[x86] New MOV/SHR optimisation when reading from memory
Summary
This merge request optimises reads from memory where only the upper byte or word (16 bits) are actually needed, converting a MOV/SHR pair into a MOVZX instruction, and a MOV/SAR pair into an MOVSX instruction.
System
- Processor architecture: i386, x86_64
What is the current bug behavior?
N/A
What is the behavior after applying this patch?
A large number of optimisations should now occur when reading the most-significant bytes of 32-bit memory blocks, among others.
Relevant logs and/or screenshots
A large number of files receive improvements - here's an example of aasmcpu (x86_64-win64) where a cascade of optimisations occur under -O4... before:
.Lj285:
...
# Register eax allocated
movl 8(%r14),%eax
shrl $24,%eax
andl $255,%eax
# Register rflags allocated
cmpb $4,%al
# Register al released
After
.Lj285:
...
# Register eax allocated
# Peephole Optimization: movl 8(%r14),%eax; shrl $24,%eax -> movzxbl 11(%r14),%eax (MovShr/Sar2Movx)
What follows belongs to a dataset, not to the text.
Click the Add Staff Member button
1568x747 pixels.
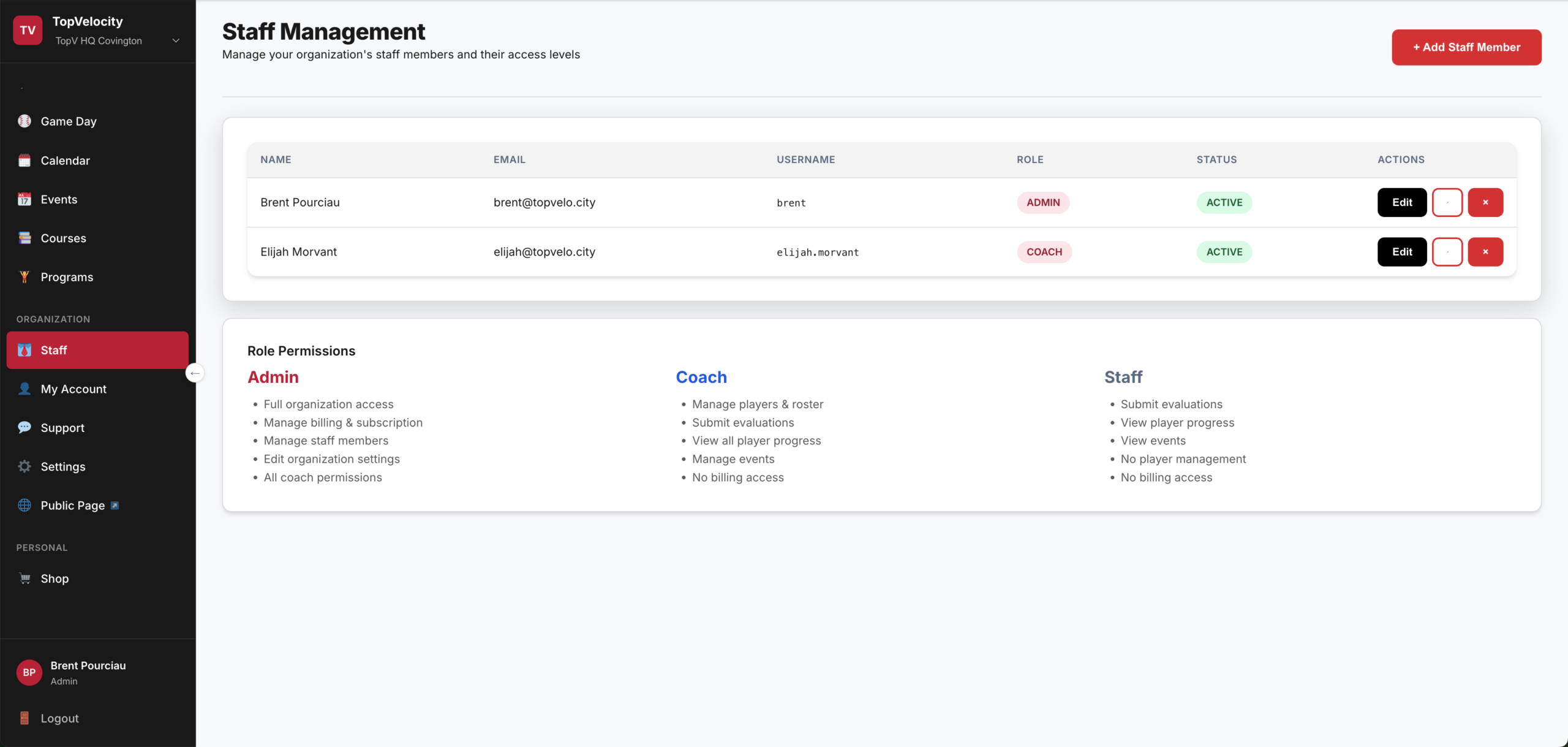coord(1466,47)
# Peephole Optimization: MovzAnd2Movz1
movzbl 11(%r14),%eax
# Register rflags allocated
cmpb $4,%al
# Register al released
(The optimisations in OptPass2Movx should be improved in the future to detect that only the lowest byte of %eax is used, thus the MOVZBL instruction can be optimised to mov 11(%r14),%al, which can then be optimised further with the CMP instruction to just cmp $4,11(%r14))
Additional notes
There is a fair bit of crossover with the optimisations performed in !278 (merged).